How do you prove $n! \leq (n/2) ^n$?

Question

I'd be really grateful if someone could help me figure out how you prove $n!\leq (n/2) ^n$ ?

Answer 1

$$\sqrt[n]{n!}=\sqrt[n]{1\cdot 2\cdot 3\cdots n}\le \frac{1+2+3+\cdots+n}{n}$$ (using the arithmetic-geometric mean inequality)
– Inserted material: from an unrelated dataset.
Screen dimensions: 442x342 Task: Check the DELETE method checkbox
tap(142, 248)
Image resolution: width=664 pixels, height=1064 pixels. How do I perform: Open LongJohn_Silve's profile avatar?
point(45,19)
Now $1+2+3+\cdots+n=\frac{n(n+1)}{2}$ (why), so the RHS becomes $\frac{n+1}{2}$. Raise each side to the power $n$ and you get $n!\le (\frac{n+1}{2})^n$, as @Hagen suggests.

Answer 2

If you want a more accurate estimation, you can approximate $\log n!$ by an integral: $$ \log n! = \log 1 + \dots + \log n \leq \int_{1}^{n+1} \log x \ dx = [x \log x - x ]_{1}^{n+1} \\ = (n+1) \left(\log(\frac{n+1}{e})\right) - 1.$$ It follows that: $$ n! \leq \frac{1}{e} \left(\frac{n+1}{e}\right)^{n+1}.$$ Because $e > 2$, this implies that $n! < (n/2)^n$, if $n$ is reasonably large.